Medline ® Abstract for Reference 4
of 'Management of acute exacerbations of asthma in adults'
Prediction of unsuccessful treatment in patients with severe acute asthma.
Goodacre S, Bradburn M, Cohen J, Gray A, Benger J, Coats T, 3Mg Research Team
Emerg Med J. 2014 Oct;31(e1):e40-5. Epub 2013 Aug 29.
BACKGROUND: Clinical assessment can be used to identify which patients with acute asthma are at risk of unsuccessful initial treatment.
OBJECTIVE: To determine which elements of clinical assessment predict unsuccessful treatment, defined as needing critical care or any unplanned additional treatment.
METHODS: We analysed data from a large multicentre trial (the 3Mg trial). Adults with severe acute asthma underwent standardised clinical assessment, including peak expiratory flow rate (PEFR), up to 2 h after initiation of treatment. Standard care was provided other than blinded random allocation to trial treatment or placebo. Patients were followed up by record review up to 30 days. Unsuccessful treatment was defined as needing (1) critical care or (2) critical care or any unplanned additional treatment within 7 days of presentation. Logistic regression was used to identify predictors and derive a prediction model for each outcome.

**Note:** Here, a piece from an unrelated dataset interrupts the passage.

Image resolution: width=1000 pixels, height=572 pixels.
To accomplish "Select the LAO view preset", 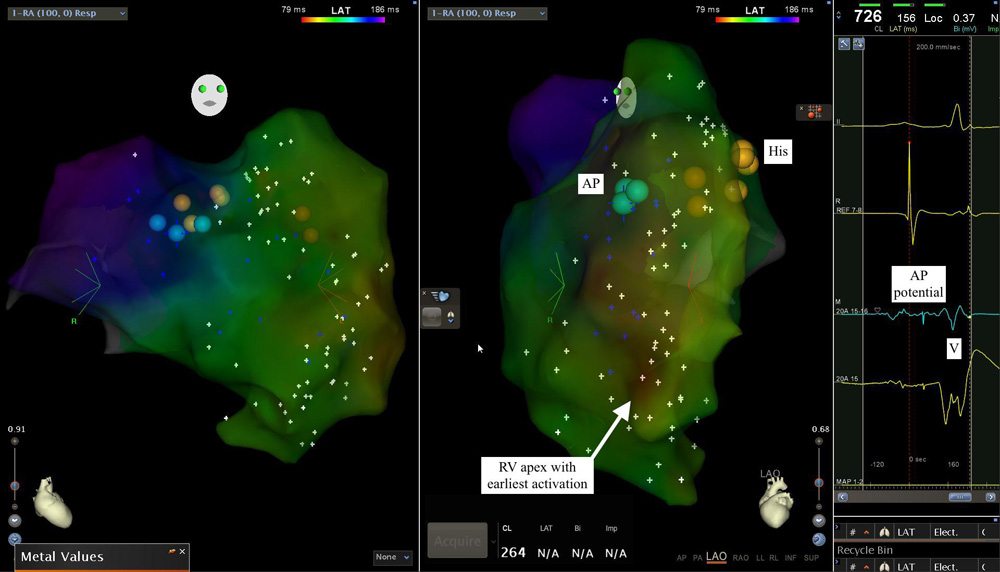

RESULTS: Out of 1084patients analysed, 81 (7%) received critical care and 157 (14%) received critical care or unplanned additional treatment. Baseline PEFR (p=0.017), baseline heart rate (p<0.001), other serious illness (p=0.019), PEFR change (p=0.015) and heart rate change (p<0.001) predicted need for critical care. Baseline PEFR (p=0.010), baseline heart rate (p<0.001), baseline respiratory rate (p=0.017), other serious illness (p=0.023), PEFR change (p=0.003) and heart rate change (p=0.001) predicted critical care or additional treatment. Models based on these characteristics had c-statistics of 0.77 and 0.69, respectively.
CONCLUSIONS: PEFR, heart rate and other serious illnesses are the best predictors of unsuccessful treatment, but models based on these variables provide modest predictive value.
School of Health and Related Research (ScHARR), University of Sheffield, Sheffield, UK.